**Extract provided:**
-=-=-

Steve Jobs resigned from Apple, and now it's time to reflect back on what made the skinny college dropout one of the best innovators in the history of modern capitalism.
News that Jobs resigned may be a surprise in timing, but everybody knew this was coming sooner rather than later. Jobs has been battling pancreatic cancer for years, and had a liver transplant two years ago.
Speculation has focused in recent months on when Jobs might retire, and now we know: Jobs is turning over Apple's leadership responsibilities to Tim Cook, who has filled in twice during medical leaves of absence taken by Jobs.
But as questions swirl over how Apple will survive without its well-known leader, Jobs' broad influence as Apple's chief operator are clear. Few people have ever been more effective as a corporate executive.
Here are five reasons Jobs made his mark as one of the greatest CEO's the world has ever known:
1) He was anti-bureaucracy. Bureaucrats tried to run Jobs away from Apple, and did for a spell. But when the company was nearing failure as only a computer maker, Jobs came back onto the scene. So maybe he wasn't good at business, he effectively said. But I know the consumer! he said. And, he did.
Jobs single-handily reshaped Apple, launching the iPod and focusing on back office support and sales -- iTunes. The rest is history. A bureaucrat might have launched the iPad, which Apple designers showed him first before the iPhone, but instinct told Jobs consumers weren't ready yet.
So, Jobs pushed the iPhone first and years later he got a hit with the iPad tablet -- when the world was ready for it. Now, Apple is the global leader in smartphone sales of a single product. And, another single product.
Jobs is a genius at business because he was the antithesis of big business -- always. Oddly, though, that's exactly what he created -- one big global business.

-=-=-

**Excerpted data:**
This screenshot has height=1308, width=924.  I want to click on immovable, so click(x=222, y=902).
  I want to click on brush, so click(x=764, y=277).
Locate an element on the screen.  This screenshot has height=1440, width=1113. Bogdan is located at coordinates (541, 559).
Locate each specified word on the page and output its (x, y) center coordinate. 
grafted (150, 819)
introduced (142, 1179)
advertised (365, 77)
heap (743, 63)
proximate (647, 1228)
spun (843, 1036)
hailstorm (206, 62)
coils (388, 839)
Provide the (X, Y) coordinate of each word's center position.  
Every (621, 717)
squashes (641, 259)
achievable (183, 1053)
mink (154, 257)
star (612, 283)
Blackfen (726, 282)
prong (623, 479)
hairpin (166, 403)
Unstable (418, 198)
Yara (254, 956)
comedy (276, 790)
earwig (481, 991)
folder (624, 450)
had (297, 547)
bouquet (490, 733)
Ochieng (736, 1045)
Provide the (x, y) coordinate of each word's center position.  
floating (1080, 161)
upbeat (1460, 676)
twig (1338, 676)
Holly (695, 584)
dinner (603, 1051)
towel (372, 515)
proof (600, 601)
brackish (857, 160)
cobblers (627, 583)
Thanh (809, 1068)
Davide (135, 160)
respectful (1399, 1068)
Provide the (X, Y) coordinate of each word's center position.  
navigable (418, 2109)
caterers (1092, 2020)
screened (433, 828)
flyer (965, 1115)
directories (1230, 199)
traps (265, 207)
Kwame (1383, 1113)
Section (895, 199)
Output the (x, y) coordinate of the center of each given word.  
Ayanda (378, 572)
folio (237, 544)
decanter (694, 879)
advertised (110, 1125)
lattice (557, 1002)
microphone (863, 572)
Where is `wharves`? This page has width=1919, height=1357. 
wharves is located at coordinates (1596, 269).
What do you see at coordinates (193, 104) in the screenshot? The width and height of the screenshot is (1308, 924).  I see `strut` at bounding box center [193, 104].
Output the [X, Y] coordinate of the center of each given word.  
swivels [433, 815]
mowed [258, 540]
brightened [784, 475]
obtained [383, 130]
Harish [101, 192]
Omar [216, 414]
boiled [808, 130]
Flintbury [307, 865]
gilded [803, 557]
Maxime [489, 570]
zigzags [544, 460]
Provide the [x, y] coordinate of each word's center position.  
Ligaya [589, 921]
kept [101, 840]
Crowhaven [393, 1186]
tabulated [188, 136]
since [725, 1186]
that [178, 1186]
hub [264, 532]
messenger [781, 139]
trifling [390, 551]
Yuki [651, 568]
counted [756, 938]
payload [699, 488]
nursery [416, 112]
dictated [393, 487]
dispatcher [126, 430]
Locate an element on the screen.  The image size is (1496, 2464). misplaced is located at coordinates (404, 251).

-=-=-

**Action item A:**
List every Apple product or service that the article on Steve Jobs's resignation names, in the order each first appears.
**Action item B:**
Copy out the passage of the article on Steve Jobs's resignation from "But as questions" to "weren't ready yet.", word for word.

**Expected answer A:**
iPod, iTunes, iPad, iPhone

**Expected answer B:**
But as questions swirl over how Apple will survive without its well-known leader, Jobs' broad influence as Apple's chief operator are clear. Few people have ever been more effective as a corporate executive.
Here are five reasons Jobs made his mark as one of the greatest CEO's the world has ever known:
1) He was anti-bureaucracy. Bureaucrats tried to run Jobs away from Apple, and did for a spell. But when the company was nearing failure as only a computer maker, Jobs came back onto the scene. So maybe he wasn't good at business, he effectively said. But I know the consumer! he said. And, he did.
Jobs single-handily reshaped Apple, launching the iPod and focusing on back office support and sales -- iTunes. The rest is history. A bureaucrat might have launched the iPad, which Apple designers showed him first before the iPhone, but instinct told Jobs consumers weren't ready yet.